Signal normalization

I have some questions about what is normalization. The obvious way to do that is

x_max = max([max(x), abs(min(x))]);
x=x-mean(x);
x_norm=x./x_max;

• Can somebody explain how it is done?
• And could you please explain what is the benefit of this method?
• I have heavily rephrased the answer, after a second thought – Laurent Duval Apr 3 '17 at 14:05

[EDIT] After a second read, the proposed normalization looks non standard. Suppose that $m\le x \le M$ ($m$ and $M$ denote the min and max). The scaling factor will be, depending on the situation:

1. if $m\le M\le 0$: $-m$,
2. if $m\le 0\le M$, and $|m|\ge M$: $-m$
3. if $m\le 0\le M$, and $|m|\le M$: $M$
4. if $0\le m\le M$: $M$

It turns out to be (if I do not err) the largest of the absolute values of $m$ or $M$. A more standard writing, more symmetric, could be:

x_max = max([abs(max(x)), abs(min(x))]);


or directly:

x_max = max(abs(x));


This computes the maximum x_max in absolute amplitude. This corresponds to an $\ell_\infty$ norm dispersion-type. Then you center $x$ around the mean (in some $\ell_2$ sense), then divide by the above maximum x_max.

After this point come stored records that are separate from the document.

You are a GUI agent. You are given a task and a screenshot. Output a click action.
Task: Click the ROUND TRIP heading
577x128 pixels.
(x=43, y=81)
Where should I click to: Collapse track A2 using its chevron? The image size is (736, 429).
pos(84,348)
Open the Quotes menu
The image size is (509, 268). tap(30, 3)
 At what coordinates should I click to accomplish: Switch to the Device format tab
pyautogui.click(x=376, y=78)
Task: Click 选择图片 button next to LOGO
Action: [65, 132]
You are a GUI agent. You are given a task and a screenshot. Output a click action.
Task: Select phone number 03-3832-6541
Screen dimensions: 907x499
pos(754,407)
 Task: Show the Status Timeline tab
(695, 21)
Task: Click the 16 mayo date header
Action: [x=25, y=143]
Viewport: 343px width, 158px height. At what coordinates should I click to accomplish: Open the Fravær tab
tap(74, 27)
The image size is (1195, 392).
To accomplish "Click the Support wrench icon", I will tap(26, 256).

If $\mu$ denotes the mean, you will end up:

• for the first two cases, in $[\mu/m-1,\mu/m-M/m]$
• for the last two cases, in $[m/M-\mu/M,1-\mu/M]$

And there is not a lot more I can say, without more information. If the extrema values are sufficiently symmetric around the mean, with a close-to-$0$ average, the outcomes would lay around the $[-1,1]$ interval, because $M/m \approx -1$ and $\mu/M$ or $\mu/m$ are close to $0$. But you could have different behaviors: if $m=-10$, $M=1$, $\mu=-9$, you will have x_norm in $[-0.1,1]$. But if the mean is $0.5$, the interval would be $[-1.05,0.05]$.

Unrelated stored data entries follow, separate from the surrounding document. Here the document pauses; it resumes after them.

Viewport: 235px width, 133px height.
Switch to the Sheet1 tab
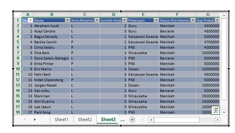61,119
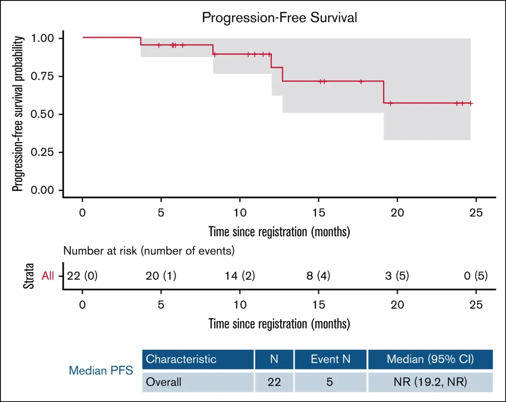
Task: Click the Median (95% CI) column header
Action: [430, 359]
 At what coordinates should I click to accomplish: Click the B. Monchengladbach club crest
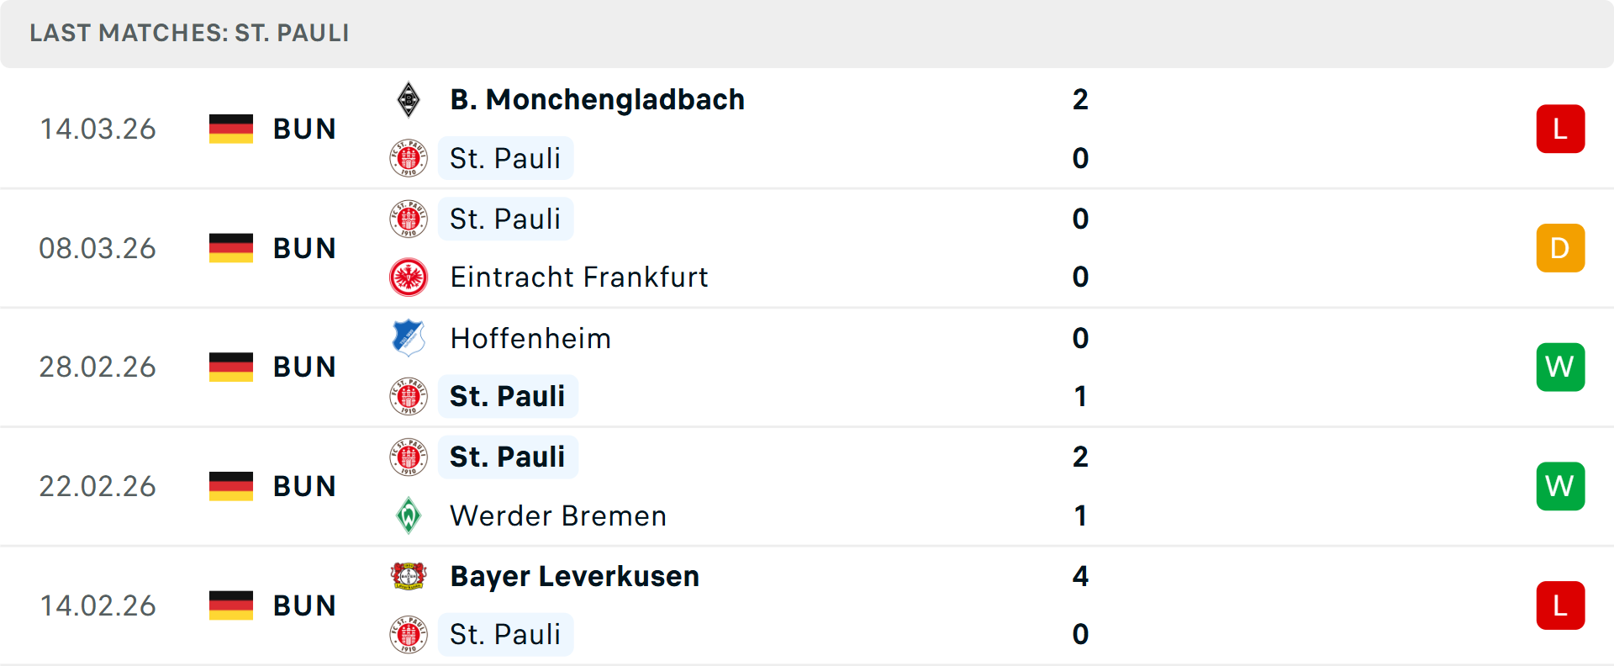point(409,100)
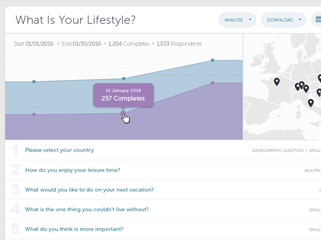Click the map pin located in France
The width and height of the screenshot is (321, 240).
click(276, 82)
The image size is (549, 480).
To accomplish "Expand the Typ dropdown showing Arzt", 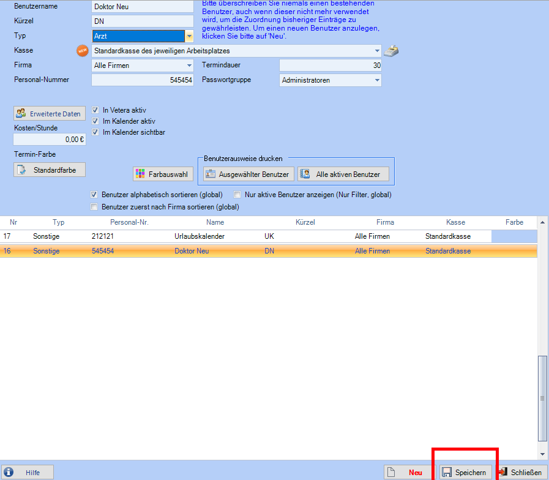I will click(x=189, y=36).
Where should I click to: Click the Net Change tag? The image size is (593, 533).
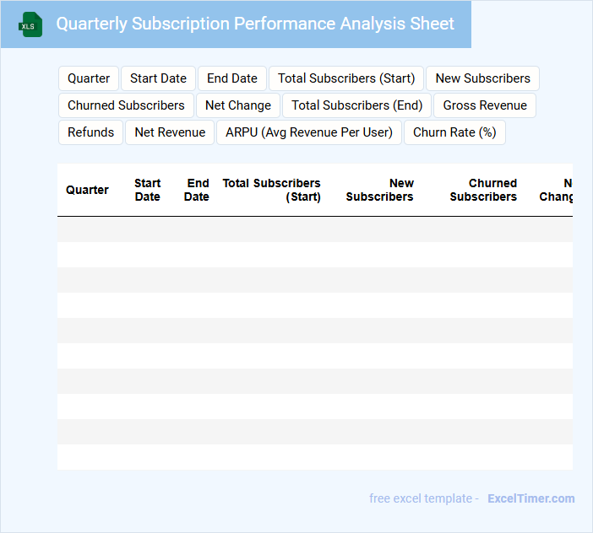tap(238, 105)
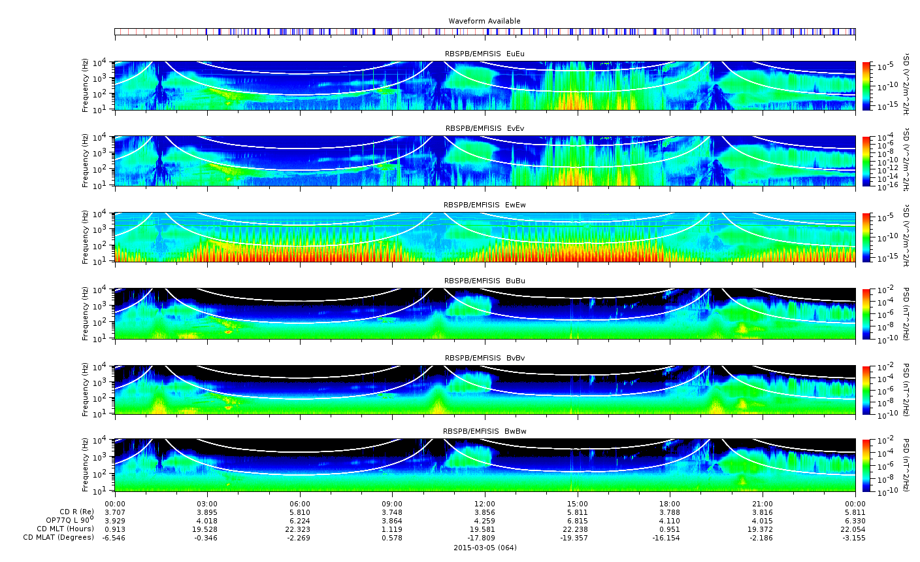Viewport: 920px width, 562px height.
Task: Click the EuEu spectrogram panel
Action: click(x=485, y=86)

Variable reduction is something one could take classically as an input to a decorrelating or source separation technique; a PCA for instance, or related tools (SVD, independent component analysis) for instance. But subtracting the central location (here the average) before computing extremas and rescaling a dispersion after that is more standard.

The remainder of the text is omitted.